Raffi - Adult Entertainment
This is Raffi's official entry into the adult stag album industry. On this album, we hear Raffi shouting "Oh FUCK! Give it to me Sherri Lewis!" as he plays with his warm bananaphone, and shakes his sillies out.
...if only this album was that entertaining. Instead of hearing Raffi slap around his baby beluga, we hear a bunch of shitty adult-contemporary pop music. The album is awful, and we should all be thankful that Raffi decided to make children's albums, because he's much, much better at doing that. The album came out in 1977 and was a huge flop. Regardless, I feel compelled to put up a track since this album is very much out-of-print, and somewhat difficult to find.

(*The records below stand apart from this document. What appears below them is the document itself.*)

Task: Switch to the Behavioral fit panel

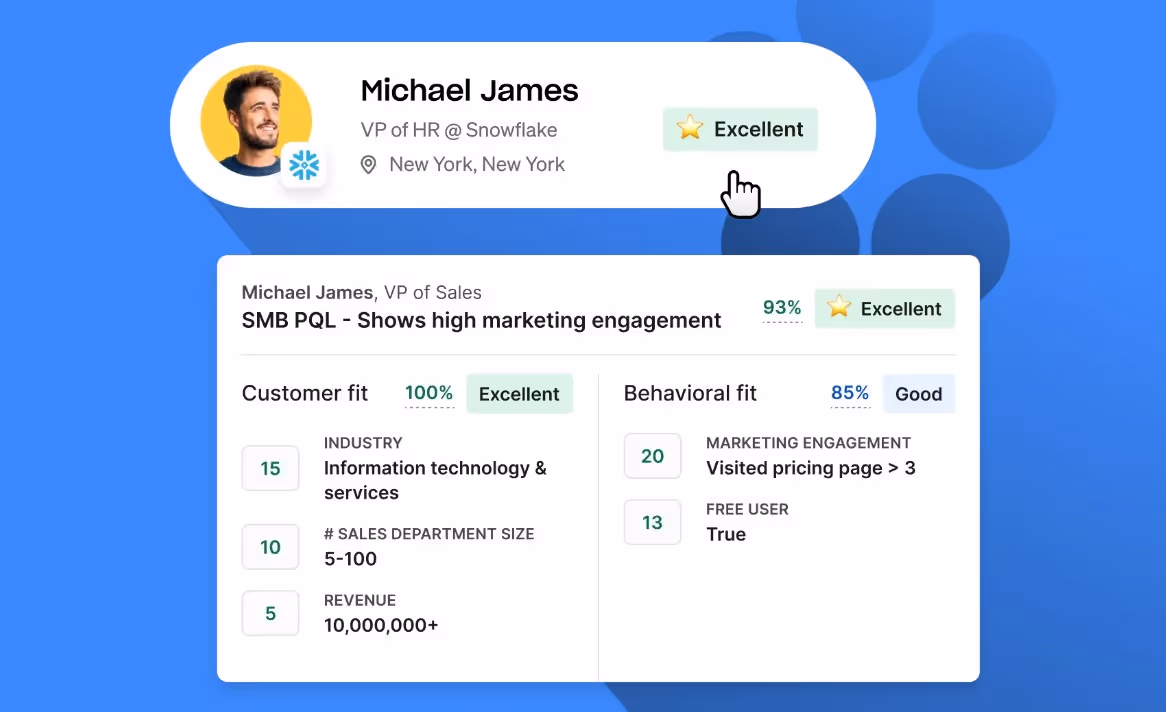Action: point(690,393)
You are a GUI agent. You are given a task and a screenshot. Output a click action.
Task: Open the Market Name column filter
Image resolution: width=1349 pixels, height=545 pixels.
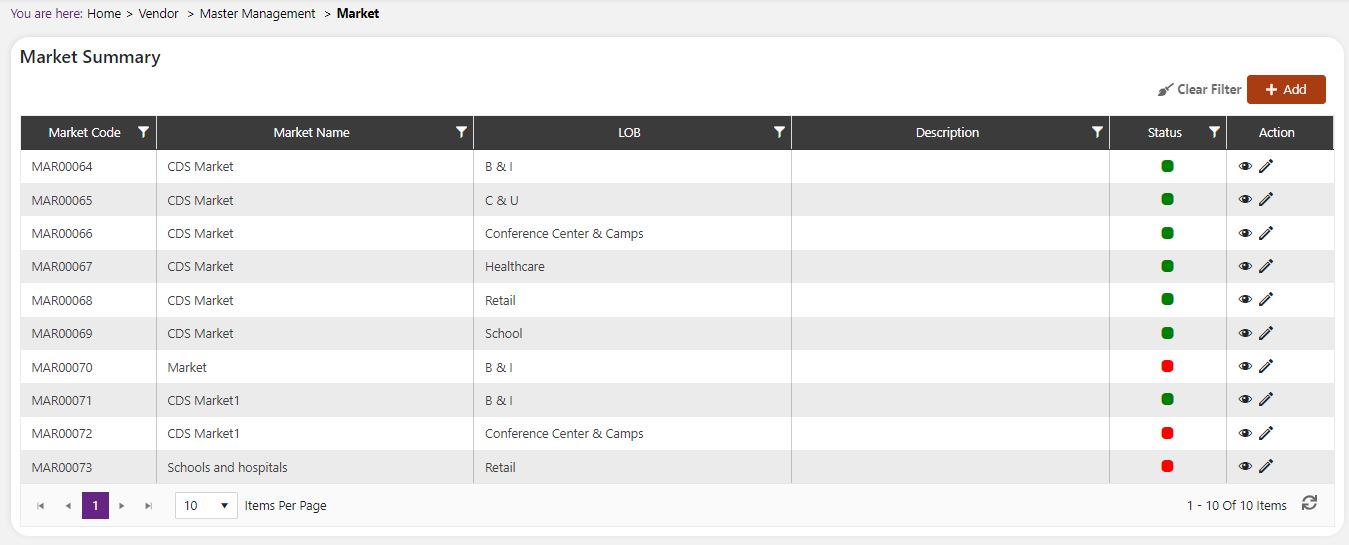[x=461, y=132]
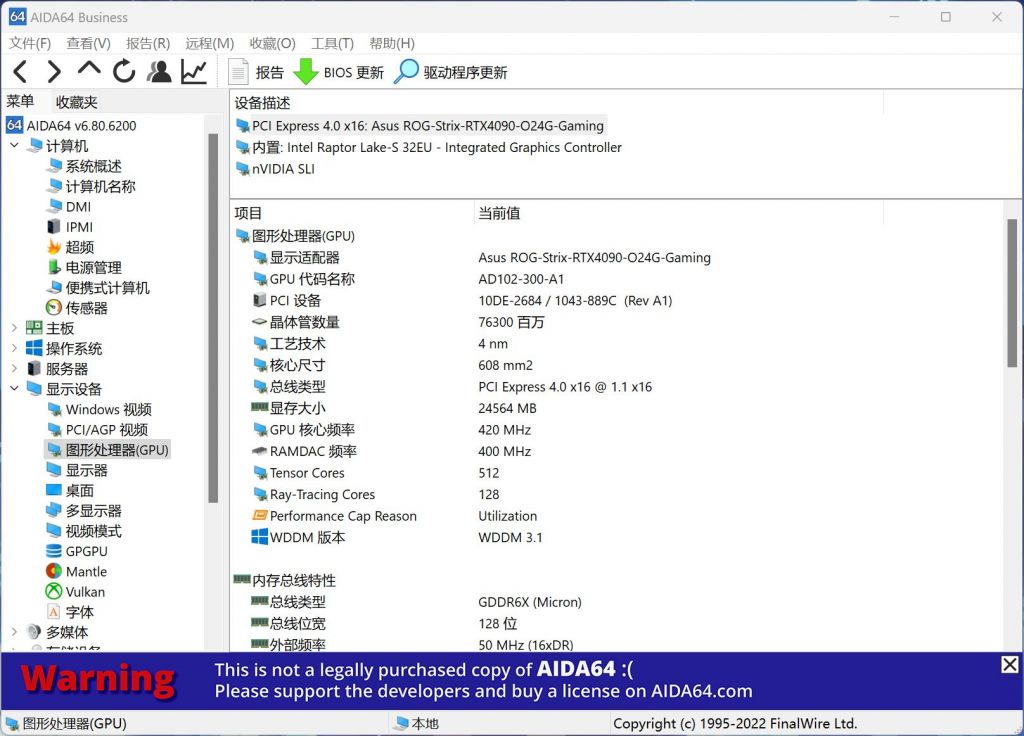
Task: Dismiss the Warning banner with its close button
Action: pos(1009,664)
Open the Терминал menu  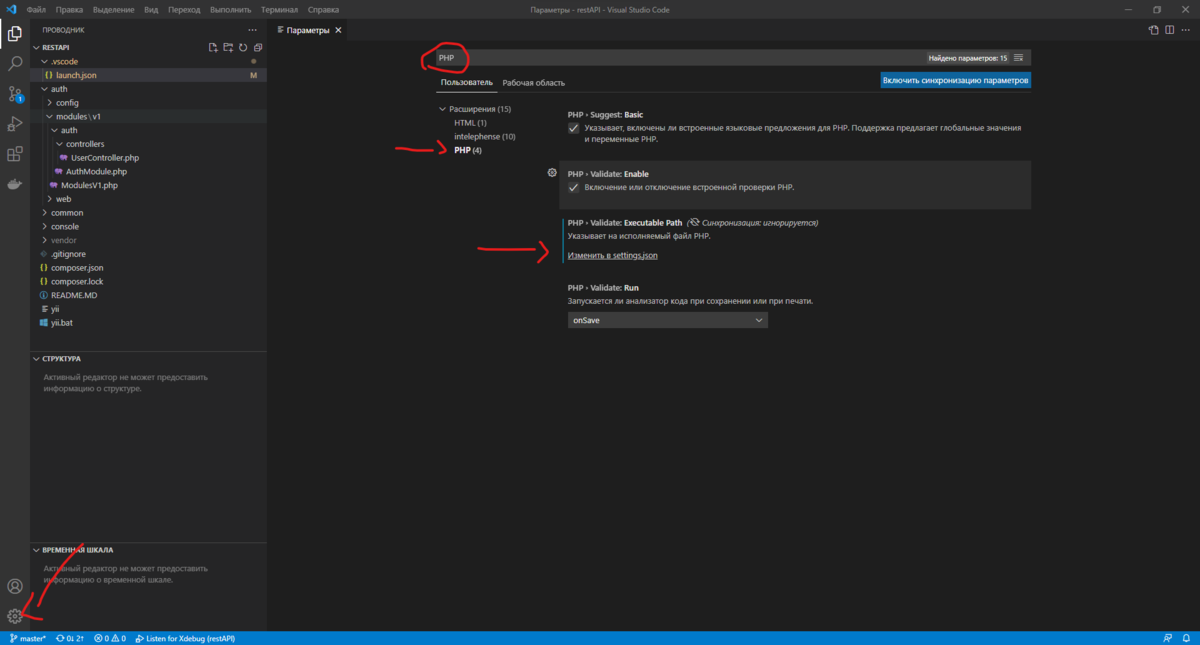[279, 9]
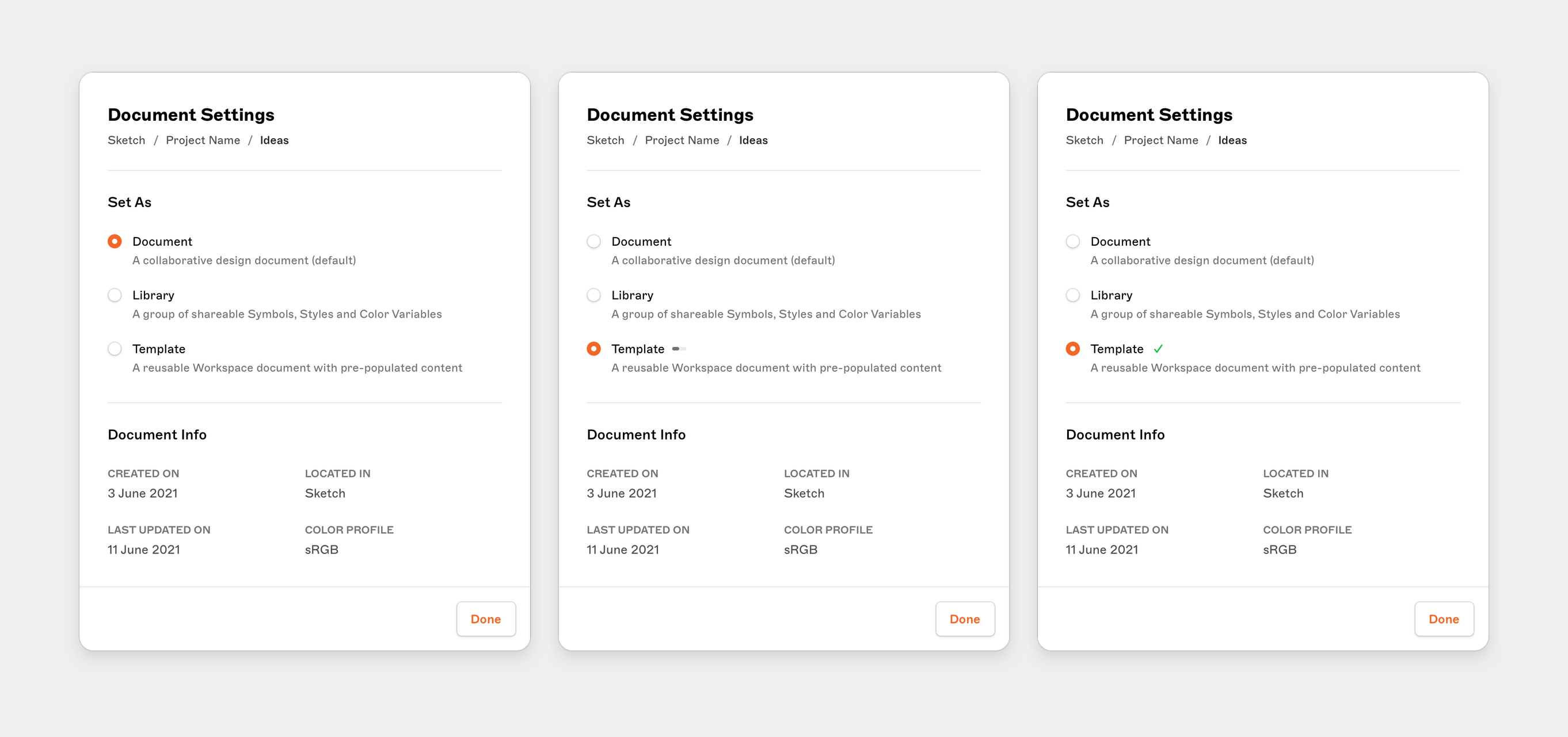The width and height of the screenshot is (1568, 737).
Task: Click Sketch breadcrumb in the middle dialog
Action: click(x=606, y=140)
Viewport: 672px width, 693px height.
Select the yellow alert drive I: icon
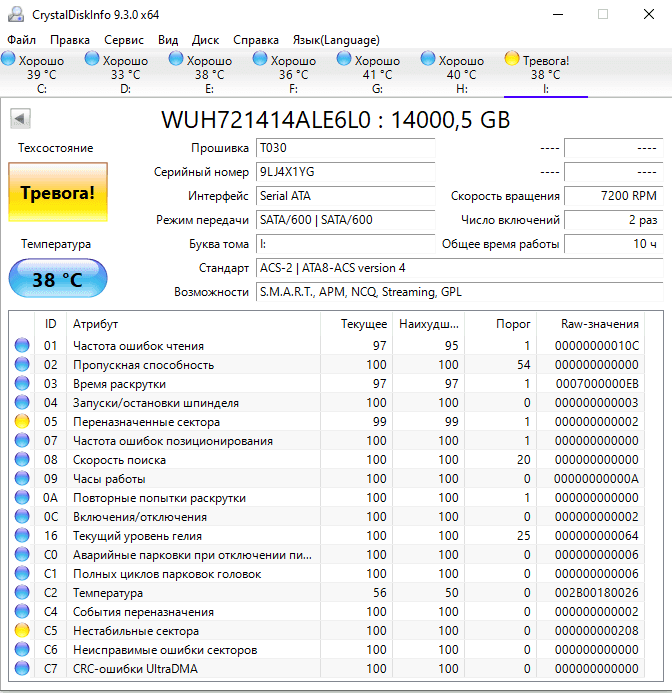[x=512, y=60]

Listen to 'Starvin Marvin' (yes, I'm fucking serious!!!!)
Download The Album Here
Dana Jefferson - Take Me Home
I was amazed when I put on this CD and heard this masculine he-bitch singing. Then I realized that Dana is actually a guy. Seriously? His parents are assholes. That's like me naming my son Miranda!
The only mildly amusing track on this album is "Take Me Home" where two male vocalists (who've obviously had too much to drink) try to sing a passionate religious ditty. They should've recorded the entire album drunk. It would be much more amusing than this silver platter of shit that has wiped itself all over the guts of my CD-ROM drive. I won't bore you with any of these tracks, because I assume you hate country music as much as I do.
Father F.X. O'Reilly School - On Our Way
The first thing I noticed about this CD after I unwrapped it from it's still-sealed cellophane is that the CD manufacturer had hired a bunch of kids to color on the CD. I'm quite tempted to take this disc and hang it on the refrigerator.
After pressing play...... DEAR FUCKING GOD. We have an overabundance of tone-deaf children singing out of time, with one lowly adult trying so be heard among this choir of children from hell. The kids run this album, and it's more difficult to tolerate than the screeching brakes on my work van. On the plus side, the album's easy to throw away. I kinda need the brakes, as screechy as they may be.
So what atrocious track have I chosen off this piece of junk? A song that very poorly (and hilariously) parodies the Dire Straits song "Money for Nothing". Unfortunately, the word "Faggot" doesn't appear even once in this song, which is an absolute shame because this garbage isn't even radio-friendly to begin with.
Listen to "Here Comes My Stomach Pains"
Now that I've posted this song, some asshole reader with indigestion will get offended and try to get my blog removed from the internet. Fuck you, you faggy faggish faggot!